Scanning a Windows drive from OS X (-me-do)

From: CHYRON (DSMITHHFX)22 Jul 2010 23:59
To: Oscarvarium (OZGUR) 24 of 40

>I'm currently at about 1GB free so space will need to be made no matter what, just wondering how much I should budget for.

 

I'm thinking you might be borked right there, and you may as well salvage whatever data and do a clean reinstall. On a bigger disk. For xp pro I'd budget minimum 10G, and maybe 20-30G if you're putting all your apps, games etc on there as well.

From: koswix23 Jul 2010 00:03
To: CHYRON (DSMITHHFX) 25 of 40
Are you a mental?
From: ANT_THOMAS23 Jul 2010 00:03
To: Oscarvarium (OZGUR) 26 of 40
To carry on from what Smitthy has said, you'll probably need more than 1GB free but can't you just copy all the stuff you want/need to the OSX partition (if there's enough space) and just start from fresh on the XP partition? Or something like that, maybe use an external hard drive if you have or can get hold of one!
From: CHYRON (DSMITHHFX)23 Jul 2010 01:06
To: ANT_THOMAS 27 of 40
It could even be a swap space/virtual memory issue (coupled with disk fragmentation), & if he freed up another couple of gigs, depending on how much physical memory is in the machine, it might become bootable again.
From: Oscarvarium (OZGUR)23 Jul 2010 01:34
To: ALL28 of 40
Unfortunately when I (got my flatmate to) set up Boot Camp I didn't envision using it very often so I only put aside 30 of my 150 Gubs.

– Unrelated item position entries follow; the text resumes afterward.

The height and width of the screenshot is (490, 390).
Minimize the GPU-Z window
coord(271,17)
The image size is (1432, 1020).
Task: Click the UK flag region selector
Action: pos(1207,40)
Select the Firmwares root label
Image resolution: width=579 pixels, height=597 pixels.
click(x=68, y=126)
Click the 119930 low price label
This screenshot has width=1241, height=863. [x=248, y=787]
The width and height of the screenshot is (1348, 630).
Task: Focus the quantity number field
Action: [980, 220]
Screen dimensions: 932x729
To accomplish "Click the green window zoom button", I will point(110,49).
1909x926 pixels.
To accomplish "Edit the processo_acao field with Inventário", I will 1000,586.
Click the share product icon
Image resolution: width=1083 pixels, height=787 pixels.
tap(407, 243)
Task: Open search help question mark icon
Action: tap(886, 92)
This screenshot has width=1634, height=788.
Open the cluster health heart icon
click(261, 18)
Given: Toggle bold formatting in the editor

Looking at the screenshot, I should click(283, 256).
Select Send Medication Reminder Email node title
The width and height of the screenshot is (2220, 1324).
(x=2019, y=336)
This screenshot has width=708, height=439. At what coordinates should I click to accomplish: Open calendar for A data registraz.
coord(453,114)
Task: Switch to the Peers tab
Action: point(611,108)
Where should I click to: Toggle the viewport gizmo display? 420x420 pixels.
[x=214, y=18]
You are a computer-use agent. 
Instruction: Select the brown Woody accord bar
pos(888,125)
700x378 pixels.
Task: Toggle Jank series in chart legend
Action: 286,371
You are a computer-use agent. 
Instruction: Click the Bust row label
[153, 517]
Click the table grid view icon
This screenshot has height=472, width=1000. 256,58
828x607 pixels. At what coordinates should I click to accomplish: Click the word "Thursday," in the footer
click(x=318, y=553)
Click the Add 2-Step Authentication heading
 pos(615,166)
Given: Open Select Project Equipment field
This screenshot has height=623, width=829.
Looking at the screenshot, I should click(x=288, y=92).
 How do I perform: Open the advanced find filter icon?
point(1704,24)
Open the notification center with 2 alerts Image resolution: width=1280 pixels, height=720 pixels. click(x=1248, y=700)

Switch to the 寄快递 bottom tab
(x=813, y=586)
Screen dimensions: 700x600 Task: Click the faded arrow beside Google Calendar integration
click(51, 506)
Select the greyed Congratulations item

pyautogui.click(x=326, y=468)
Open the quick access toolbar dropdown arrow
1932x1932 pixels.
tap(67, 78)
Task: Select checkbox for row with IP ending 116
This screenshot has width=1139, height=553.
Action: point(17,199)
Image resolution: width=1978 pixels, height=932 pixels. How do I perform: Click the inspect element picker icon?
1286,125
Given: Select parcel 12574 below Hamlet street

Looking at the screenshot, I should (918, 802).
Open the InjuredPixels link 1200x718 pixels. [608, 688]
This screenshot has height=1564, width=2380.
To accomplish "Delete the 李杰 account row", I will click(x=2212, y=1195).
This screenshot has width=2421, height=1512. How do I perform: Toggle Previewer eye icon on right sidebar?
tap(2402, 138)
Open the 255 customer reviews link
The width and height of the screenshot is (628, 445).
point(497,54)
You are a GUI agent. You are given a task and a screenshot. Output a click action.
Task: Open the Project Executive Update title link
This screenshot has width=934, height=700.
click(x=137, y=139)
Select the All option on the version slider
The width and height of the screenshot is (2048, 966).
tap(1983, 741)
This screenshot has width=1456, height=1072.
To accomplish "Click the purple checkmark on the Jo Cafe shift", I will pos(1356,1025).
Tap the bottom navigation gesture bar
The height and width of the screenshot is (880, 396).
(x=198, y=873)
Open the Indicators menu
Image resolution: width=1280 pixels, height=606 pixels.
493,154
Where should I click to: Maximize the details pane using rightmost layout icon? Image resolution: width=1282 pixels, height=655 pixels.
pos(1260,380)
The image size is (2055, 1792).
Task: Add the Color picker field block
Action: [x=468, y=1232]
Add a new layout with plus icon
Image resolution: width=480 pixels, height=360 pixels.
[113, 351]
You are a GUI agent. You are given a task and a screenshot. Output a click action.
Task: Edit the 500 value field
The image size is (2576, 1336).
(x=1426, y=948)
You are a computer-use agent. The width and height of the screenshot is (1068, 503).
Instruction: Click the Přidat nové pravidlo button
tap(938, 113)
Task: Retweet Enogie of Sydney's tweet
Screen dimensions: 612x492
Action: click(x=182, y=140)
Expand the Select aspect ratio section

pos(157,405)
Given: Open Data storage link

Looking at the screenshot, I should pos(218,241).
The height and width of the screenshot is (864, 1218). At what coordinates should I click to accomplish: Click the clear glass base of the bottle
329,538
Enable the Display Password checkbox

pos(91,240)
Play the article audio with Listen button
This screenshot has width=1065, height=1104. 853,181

I could quite easily transfer it to OS X partition, my PC or external drive but I'd worry about losing setup stuff because that's the kind of thing I worry about.
From: Manthorp23 Jul 2010 06:32
To: koswix 29 of 40
Seems a bit harsh. Especially coming from you.
From: koswix23 Jul 2010 08:29
To: Manthorp 30 of 40
:C
From: Matt23 Jul 2010 09:50
To: Oscarvarium (OZGUR) 31 of 40
Funny you mention this. I used a tool called Winclone (a Mac app designed for cloning Windows partitions and restoring them) to perform exactly this procedure (increase Boot Camp partition size without reinstalling Windows). You can't do it in Disk Utility, but it's really not that hard.

1. Convert your Windows partition to NTFS, if it isn't already
2. Clone the partition (with Winclone) to an external drive
3. Using Boot Camp Assistant, delete the old Windows partition
4. Relaunch it and create a new, larger partition
5. Cancel the install when prompted (choose Quit and Install Later)
6. Restore the clone you made earlier to the new, larger partition


Then find out which edition and license of Windows you have and perform a repair install. Huzzah.
From: koswix23 Jul 2010 10:03
To: Matt 32 of 40
'ang on, if it's home he can't use NTFS, can he?

EDIT: Hmm, apparently he can. Must have been thinking about encryption :$
EDITED: 23 Jul 2010 10:17 by KOSWIX
From: ANT_THOMAS23 Jul 2010 10:45
To: Oscarvarium (OZGUR) 33 of 40
So what you're saying is you really don't want to start from scratch with a fresh XP install?
From: Oscarvarium (OZGUR)23 Jul 2010 11:43
To: ANT_THOMAS 34 of 40

Well I'd rather not, but if it's the only way then I'll go for it. I might use the WinClone thing or just copy all my stuff over to my PC and install a fresh Windows.

 

Either way, I'm probably going to do it slowly. I have the lazies.

Message 37580.35 was deleted
From: CHYRON (DSMITHHFX)21 Oct 2019 10:09
To: ALL36 of 40
ntfs-3g

oh. this is really fucking old. more coffee.  :-$
EDITED: 21 Oct 2019 13:58 by DSMITHHFX
Message 37580.37 was deleted
From: william (WILLIAMA)23 Oct 2019 19:24
To: ALL38 of 40
The tension is palpable. 
From: gracia (GRACEINC)30 Oct 2019 11:19
To: CHYRON (DSMITHHFX) 39 of 40
As far i remember its chkdsk /? from CMD and chkdsk /f to fix file system information errors; or chkdsk /r for the disk repair....
From: CHYRON (DSMITHHFX)30 Oct 2019 16:48
To: gracia (GRACEINC) 40 of 40
I've got a printout of the instructions buried somewhere. Haven't needed to use it since I switched to Windows 7. I use ntfs-3g all the time to mount ntfs partitions on linux, not for running fs checks though.